# What you are asked to do
The data should be duplicated exactly, with every word kept as it is.

[Data entries]

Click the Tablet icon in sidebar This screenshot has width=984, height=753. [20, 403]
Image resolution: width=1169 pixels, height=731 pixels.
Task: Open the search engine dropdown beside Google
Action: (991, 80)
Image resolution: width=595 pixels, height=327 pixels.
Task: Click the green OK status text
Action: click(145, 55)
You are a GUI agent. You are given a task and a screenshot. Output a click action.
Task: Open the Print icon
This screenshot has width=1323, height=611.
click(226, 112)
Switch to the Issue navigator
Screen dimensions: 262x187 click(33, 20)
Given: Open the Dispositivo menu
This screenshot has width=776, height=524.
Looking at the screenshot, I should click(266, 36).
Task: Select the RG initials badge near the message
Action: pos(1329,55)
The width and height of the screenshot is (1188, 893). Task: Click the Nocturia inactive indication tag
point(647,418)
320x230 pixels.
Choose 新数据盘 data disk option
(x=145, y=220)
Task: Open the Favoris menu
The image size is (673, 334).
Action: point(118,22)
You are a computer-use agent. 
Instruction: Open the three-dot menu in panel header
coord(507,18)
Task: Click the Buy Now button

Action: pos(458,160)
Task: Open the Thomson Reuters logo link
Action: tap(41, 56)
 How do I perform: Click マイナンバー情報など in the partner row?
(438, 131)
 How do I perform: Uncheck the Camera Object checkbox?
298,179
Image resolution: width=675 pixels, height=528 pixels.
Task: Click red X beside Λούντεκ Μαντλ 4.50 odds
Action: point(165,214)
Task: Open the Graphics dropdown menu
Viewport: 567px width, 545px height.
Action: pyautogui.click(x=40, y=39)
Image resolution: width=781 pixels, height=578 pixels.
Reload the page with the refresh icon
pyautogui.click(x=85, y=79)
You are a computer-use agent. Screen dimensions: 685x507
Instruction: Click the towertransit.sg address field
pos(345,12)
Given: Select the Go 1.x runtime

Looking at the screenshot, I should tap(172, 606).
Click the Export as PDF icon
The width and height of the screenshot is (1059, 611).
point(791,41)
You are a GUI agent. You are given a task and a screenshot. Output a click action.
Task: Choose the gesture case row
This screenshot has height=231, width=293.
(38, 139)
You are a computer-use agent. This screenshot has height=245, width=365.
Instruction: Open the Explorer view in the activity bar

# Task solution
Click the Tablet icon in sidebar This screenshot has width=984, height=753. [20, 403]
Image resolution: width=1169 pixels, height=731 pixels.
Task: Open the search engine dropdown beside Google
Action: (991, 80)
Image resolution: width=595 pixels, height=327 pixels.
Task: Click the green OK status text
Action: click(145, 55)
You are a GUI agent. You are given a task and a screenshot. Output a click action.
Task: Open the Print icon
This screenshot has width=1323, height=611.
click(226, 112)
Switch to the Issue navigator
Screen dimensions: 262x187 click(33, 20)
Given: Open the Dispositivo menu
This screenshot has width=776, height=524.
Looking at the screenshot, I should click(266, 36).
Task: Select the RG initials badge near the message
Action: pos(1329,55)
The width and height of the screenshot is (1188, 893). Task: Click the Nocturia inactive indication tag
point(647,418)
320x230 pixels.
Choose 新数据盘 data disk option
(x=145, y=220)
Task: Open the Favoris menu
The image size is (673, 334).
Action: point(118,22)
You are a computer-use agent. 
Instruction: Open the three-dot menu in panel header
coord(507,18)
Task: Click the Buy Now button

Action: pos(458,160)
Task: Open the Thomson Reuters logo link
Action: tap(41, 56)
 How do I perform: Click マイナンバー情報など in the partner row?
(438, 131)
 How do I perform: Uncheck the Camera Object checkbox?
298,179
Image resolution: width=675 pixels, height=528 pixels.
Task: Click red X beside Λούντεκ Μαντλ 4.50 odds
Action: point(165,214)
Task: Open the Graphics dropdown menu
Viewport: 567px width, 545px height.
Action: pyautogui.click(x=40, y=39)
Image resolution: width=781 pixels, height=578 pixels.
Reload the page with the refresh icon
pyautogui.click(x=85, y=79)
You are a computer-use agent. Screen dimensions: 685x507
Instruction: Click the towertransit.sg address field
pos(345,12)
Given: Select the Go 1.x runtime

Looking at the screenshot, I should tap(172, 606).
Click the Export as PDF icon
The width and height of the screenshot is (1059, 611).
point(791,41)
You are a GUI agent. You are given a task and a screenshot. Output a click action.
Task: Choose the gesture case row
This screenshot has height=231, width=293.
(38, 139)
You are a computer-use agent. This screenshot has height=245, width=365.
Instruction: Open the Explorer view in the activity bar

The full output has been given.